O benden uzaklaştıkça, göz kapaklarım ağırlaştı ve tekrar uykuya daldım.

Bernard

O kadar küçük ve narin görünüyordu ki, insan formunda nasıl görüneceğini hayal edebiliyordum. Muhtemelen tek elimle onu ikiye bölebilirdim. Onun hakkında beni kendine çeken bir şey vardı.

Kirle kaplı ve hasta görünmesine rağmen, kurt formunda bile dikkat çekiciydi. Kürkü o kadar yumuşak görünüyordu ki dokunmak istedim ama yapmadım. Gözleri ise daha önce hiç görmediğim gibiydi. Gözleri içime işliyordu. Beni büyüledi.

Şimdi bilinci açıktı ve artık orada bulunmam gerekmiyordu. Hastanede kalmam için bir nedenim yoktu çünkü ilgilenmem gereken başka işler vardı ama bir şekilde kalmak istiyordum. Kendimi zorlayarak ondan uzaklaştım ve hastaneden çıktım.

"Onu kuzeybatı sınırında mı buldun?" diye sordum. İhlali fark eder etmez beni uyaran Kelvin'di.

"Evet, Alfa." dedi Kelvin. "Biz onu bulmadan yaklaşık yarım mil önce topraklarımıza geçti. Onu kovalayan kurtlar yaklaştı ama kokumuzu aldıklarında dağıldılar."

Beni kovalayan kurtlar hakkında bir ipucu olup olmadığını sormak istedim ama o sırada doktor ve en iyi arkadaşım Liam içeri girdi ve onu yanıma çağırdım.

"Kızın durumu nedir?" diye sordum ve o da çizelgesine baktı.

"Getirildiğinde aşırı susuz ve yetersiz beslenmiş durumdaydı. Bu yüzden vücuduna biraz besin ve sıvı verdik. Vücudu yaralarla kaplıydı ama hiçbiri yakın zamanda olmuş gibi görünmüyordu ve sağlıklıydı." dedi ve ben de başımı salladım.

Bu iyiydi, dişi kurtlar hakkında pek bir şey bilmiyordum ama anlayabildiğim kadarıyla, kesinlikle kolay bir hayatı olmamıştı. Cevaplara ihtiyacım var ve bunları yakında öğrenmem gerekiyor.

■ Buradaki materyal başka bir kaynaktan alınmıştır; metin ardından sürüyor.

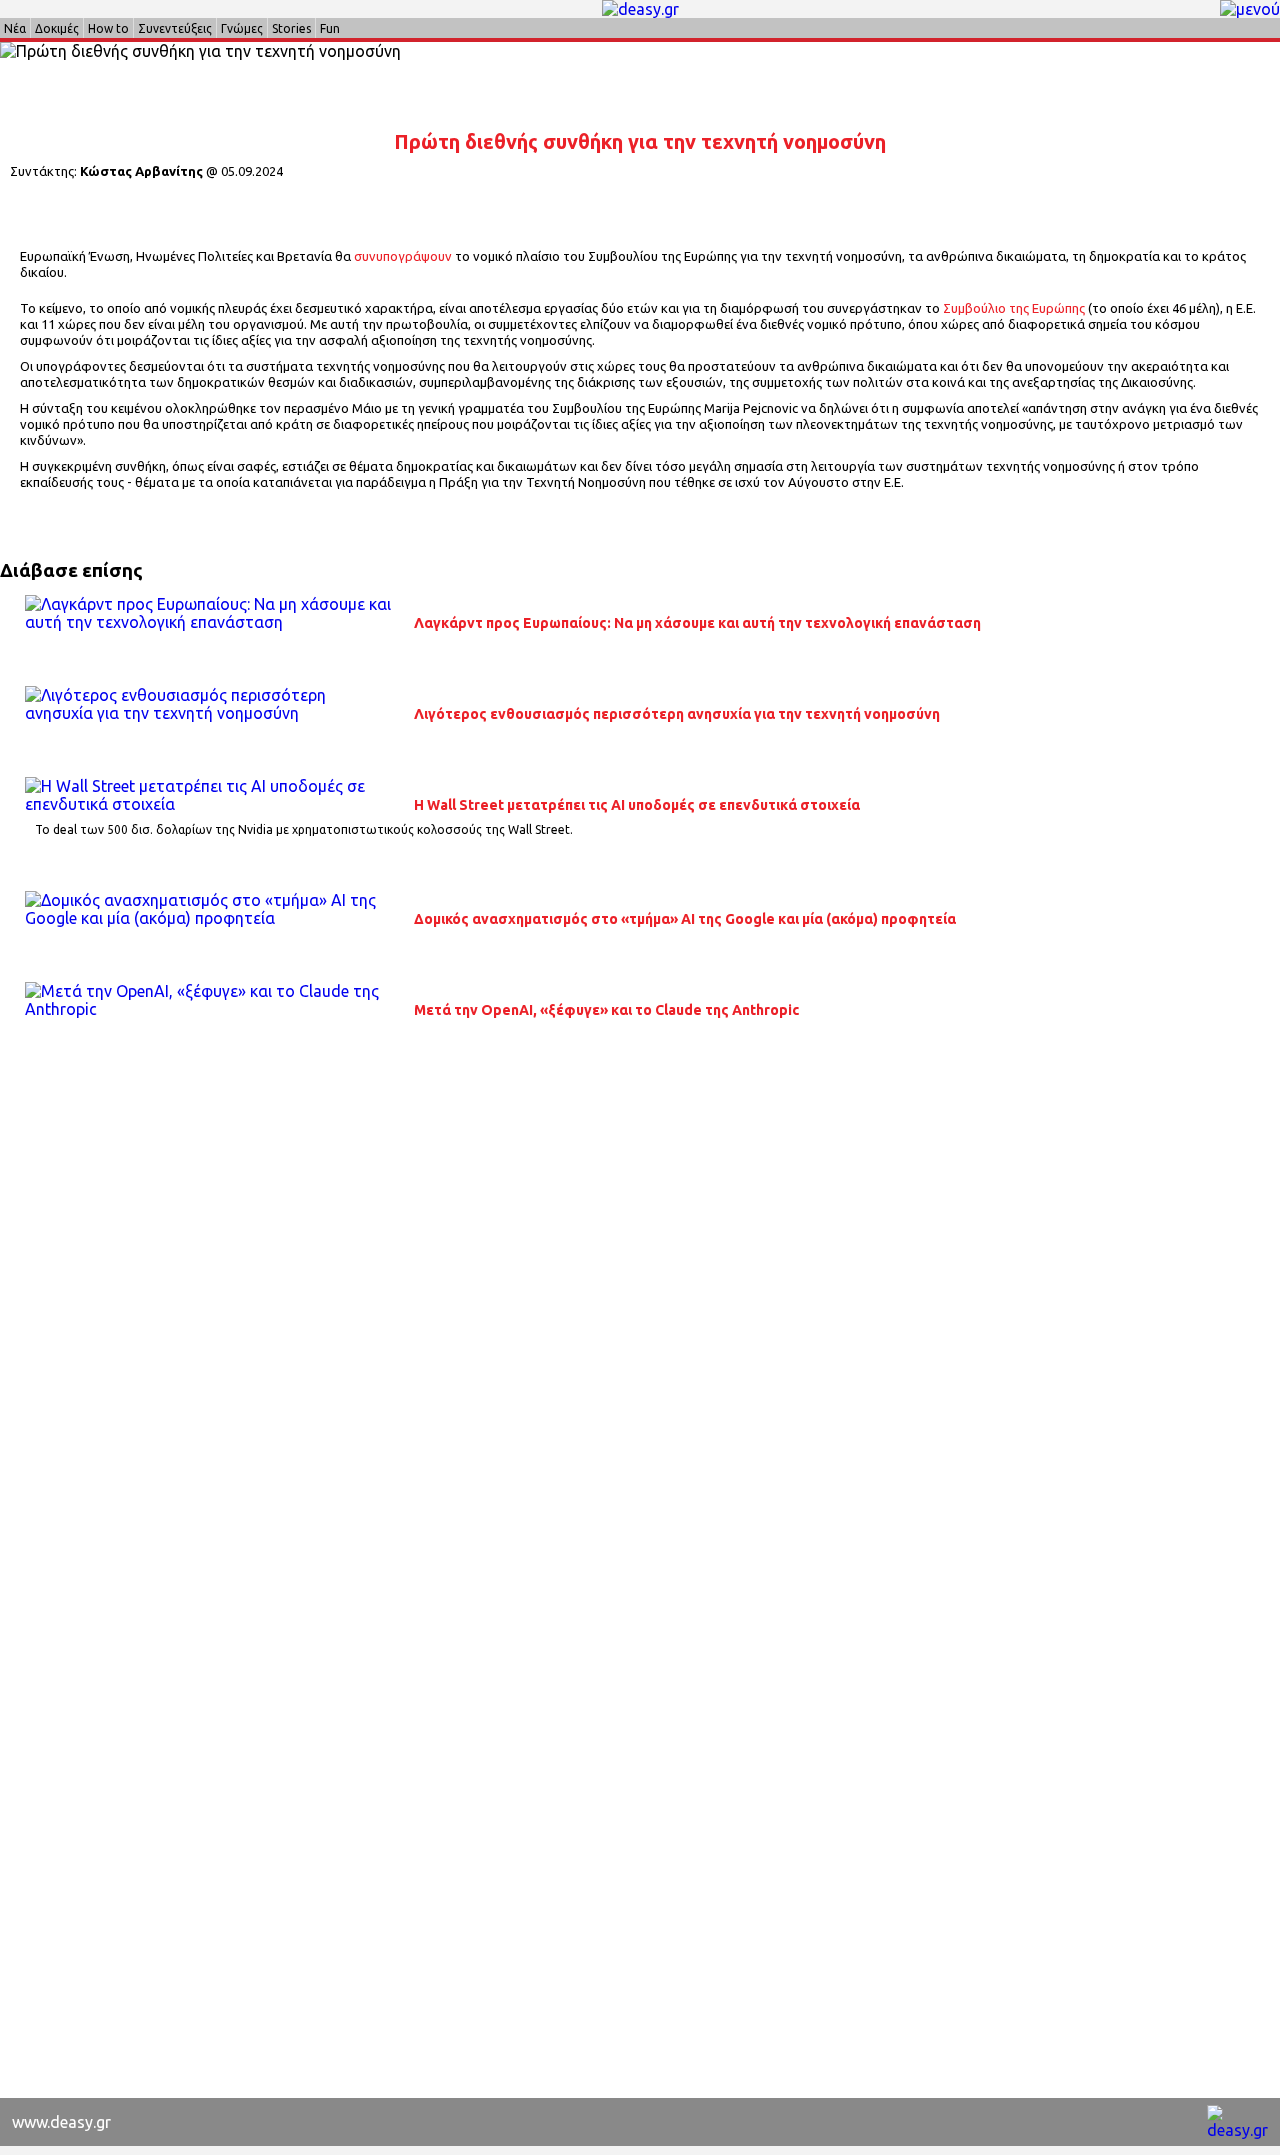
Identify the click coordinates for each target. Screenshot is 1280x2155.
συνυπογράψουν (403, 256)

Ne kadar etkileyici olursa olsun, gerçek şu ki, bir şeyden kaçıyor. Başka bir sürüden kaçan bir suçlu olabilir ve sürümün bir kaçak sakladığı ortaya çıkarsa bunu kabul edemem.

Ama bir yandan da, bir suçlu gibi görünmüyordu.

Çılgınca düşünmek gibi olsa da, ondan bu hissi almadım. Suçlu değilmiş gibi görünüyordu, daha çok önceki sürüsü ya da bir Alfa tarafından kötü muamele görmüş bir kurt gibiydi. Kaçmasının nedenleri ne olursa olsun, kendisiyle konuşabilmem için uyanması gerekiyordu.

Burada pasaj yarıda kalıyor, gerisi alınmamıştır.